A recent article pointed out that efforts to decrease low-value care often fall short. It asserted that a primary cause is physicians being financially motivated.
A HEALTH NEWS article from KFF regarding reducing unnecessary care recently caught my attention.1 The article points out that efforts to decrease low-value care often fall short. It asserts that a primary cause is physicians being financially motivated. However, 1 of the examples was emergency department physicians who order CT scans as a workup for appendicitis in pediatric patients, where they won’t make an extra dime. Physicians surveyed in a study published in 2017 by PLoS One felt that 20.6% of care was unnecessary, and 70.8% believed that financial motivation was the primary cause.2 However, in the same survey, the 2 most common reasons given were fear of malpractice (84.7%) and patient pressure (59%). Of those who responded, 64.5% were salary only and 74.3% worked in academics, which may suggest a bias.

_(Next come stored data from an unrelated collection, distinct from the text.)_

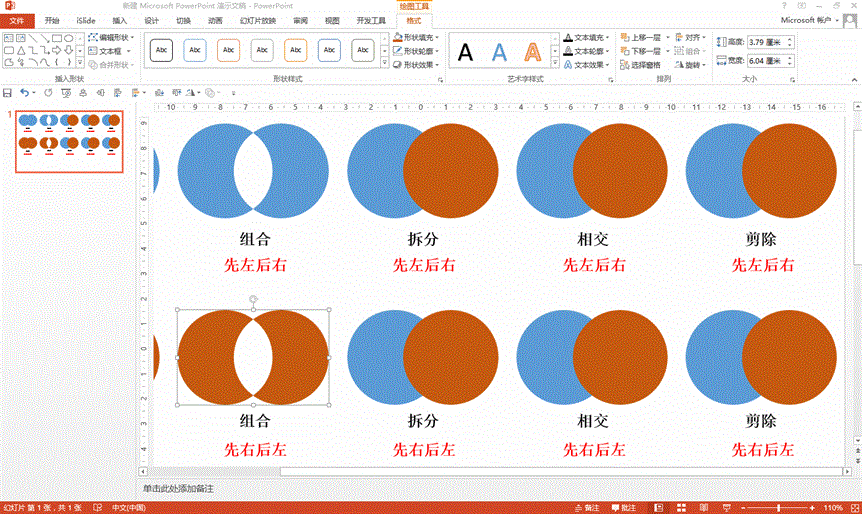Click 上移一层 bring forward button
The height and width of the screenshot is (514, 862).
643,37
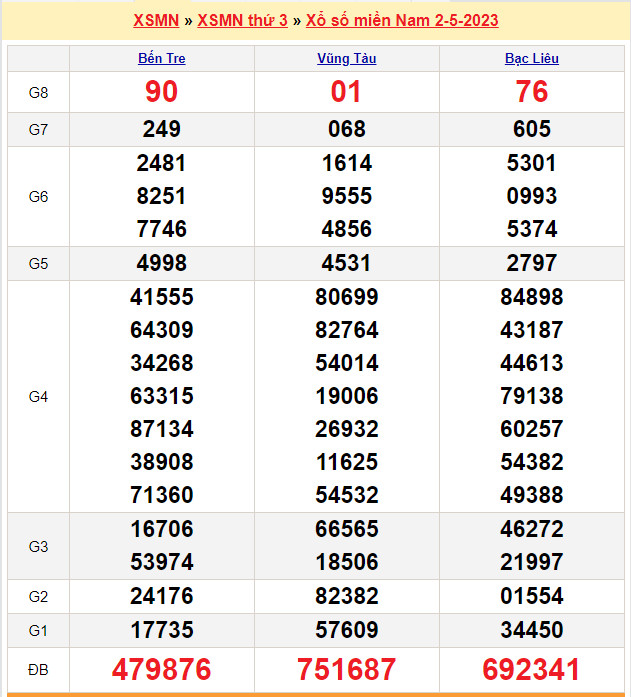Click Vũng Tàu G8 number 01
This screenshot has height=697, width=631.
(x=347, y=92)
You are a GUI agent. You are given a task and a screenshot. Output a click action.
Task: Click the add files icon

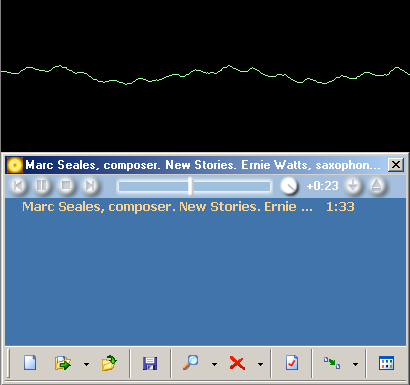pos(63,363)
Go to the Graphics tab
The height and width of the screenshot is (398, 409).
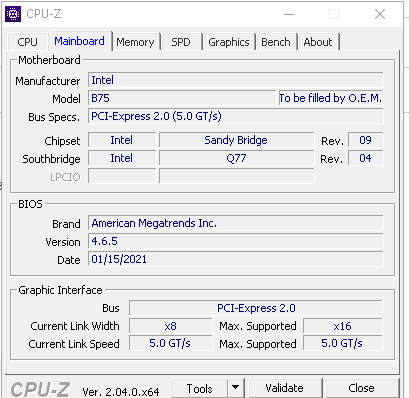point(229,42)
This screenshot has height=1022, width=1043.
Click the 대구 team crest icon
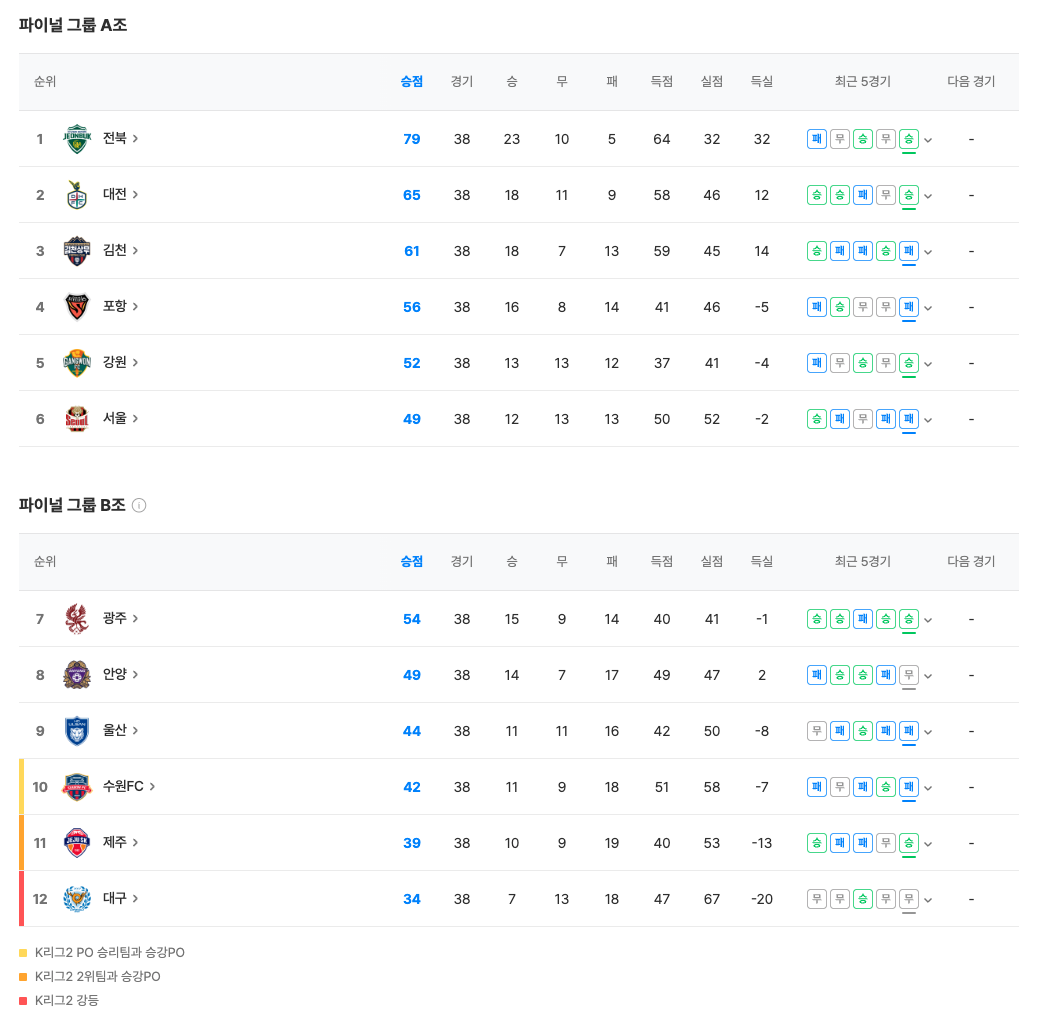[x=76, y=898]
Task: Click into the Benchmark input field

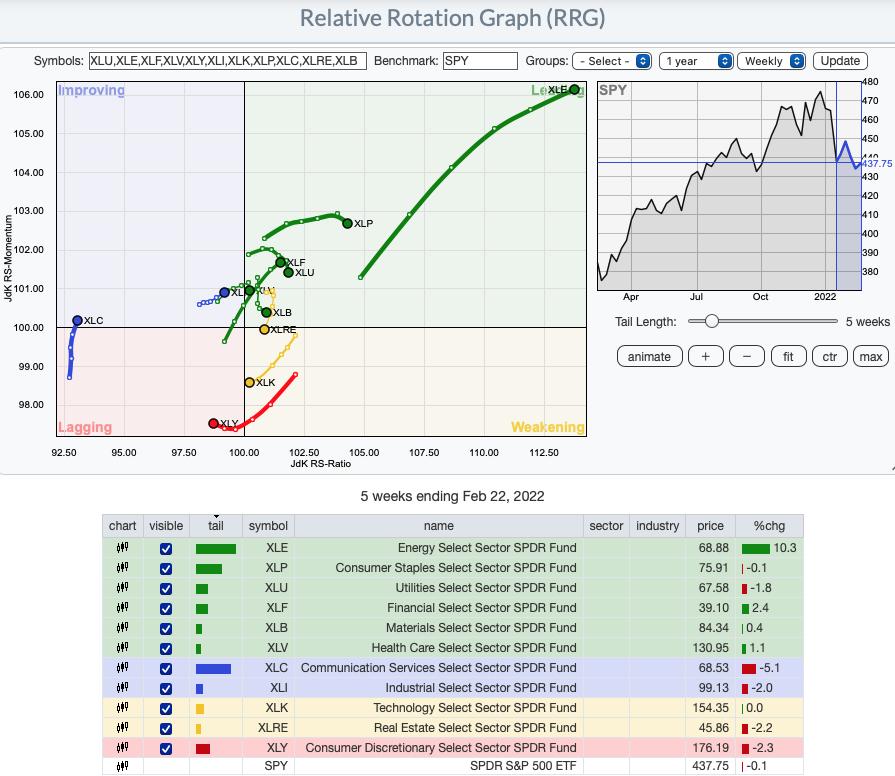Action: (x=480, y=61)

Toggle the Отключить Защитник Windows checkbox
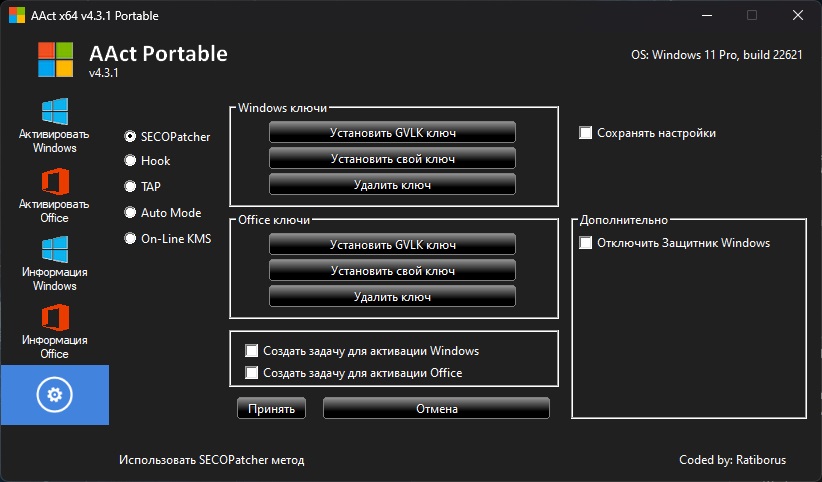click(586, 242)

I do not deny that profiting from a procedure encourages more of it. Surgeons get paid to do surgery; obstetricians get paid to deliver babies; oncologists get paid to treat cancer. As part of a community oncology practice that participates in value-based care programs, I have seen regimens with small incremental benefits used. However, I have seen low-value treatments and recommendations just as often from academic centers, even though they usually do not have financial motivation. A study published by Lee N. Newcomer, MD, in the Journal of Oncology Practice looked at trying to change incentives by using an episode payment model in which drugs were reimbursed at the average sales price.3 This resulted in an overall savings, but the cost of chemotherapy went up.
Understanding why physicians continue to overtreat is critical to developing effective methods to reduce it, and blaming primarily financial incentives seems incomplete to me. In the PloS One study, the vast majority of respondents were worried about malpractice accusations even though only a small number of patients sue and very few win. However, payouts often feel like lottery winnings rather than justice served. I have reviewed cases and many times a potentially preventable outcome was missed because the physician did not get a basic test like a chest x-ray for recurrent pneumonias or did not physically see the patient in the office after they called with a complaint. A thorough examination of our tort system might lead to both better care and justice. Assistance from national organizations such as the Choosing Wisely campaigns is helpful. I use the American Society of Clinical Oncology’s early-stage breast cancer recommendations to educate my patients and avoid unnecessary tests.
Academic institutions share much of the responsibility, but their leadership is lacking. A study published in the Journal of the American Medical Association in 2014 showed that after training, physicians’ spending pattern practices mirrored those from where they trained.4 This is where minimizing low-value care can start. I call on academic institutions to stop using and recommending therapies that have little, if any, value. I challenge them to lead the charge in minimizing scans (eg, lymphoma patients do not need a PET/CT scan every 3 months indefinitely) and other low-value procedures. I think training young physicians early about the risks of low-value care and practicing what they preach will be more effective in the long term.
Leslie Busby, MD, is chair of the US Oncology Pharmacy & Therapeutics Committee and a medical oncologist and hematologist at Rocky Mountain Cancer Centers, Boulder, Colorado.